You kick at the surprisingly hearty plastic door again and again, only to rebound uselessly off of it.

Ron mistakes your pathetic blows for polite knocking, and informs you in a choking voice that it is occupado. After several minutes of begging, pleading, apologizing, and ultimately dropping to your knees and singing two verses of Journeys Open Arms for him while the rest of the cabin laughs at you, he relents. He emerges from the bathroom oddly composed, pats you on the head, and seamlessly trots off to offer drinks to the other passengers. With no time to spare, you shove a finger down your throat and bring the drug bags up. You frantically rip into each bag, downing their contents as fast you can. After a foul feast of prophylactic-and-vomit flavored mystery drugs, you once again take your seat next to the ratty conspirator.
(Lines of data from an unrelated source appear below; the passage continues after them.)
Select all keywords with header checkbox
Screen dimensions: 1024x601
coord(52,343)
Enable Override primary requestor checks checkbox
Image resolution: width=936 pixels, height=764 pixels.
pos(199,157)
Did you flush it all? He asks.


The hatred you feel for yourself at this moment actually borders on the hilarious. You stifle a giggle. A giggle which is impossible to stifle, because the shaking of your own ribs tickles you, which makes you giggle more, and this ridiculous situation is pretty funny, which makes you giggle more, which makes your ribs tickle again, and all of this is irrelevant now because the time vortex has opened up, and the entire front half of the plane is being swallowed by the pastel swirling of the Underverse.

If you embrace these sudden, unexplainable cosmic events with the simple-minded fervor of a child, turn to page 5.If you scream until your ocular pressure spikes and your eyeballs explode inside your skull, turn to page 4.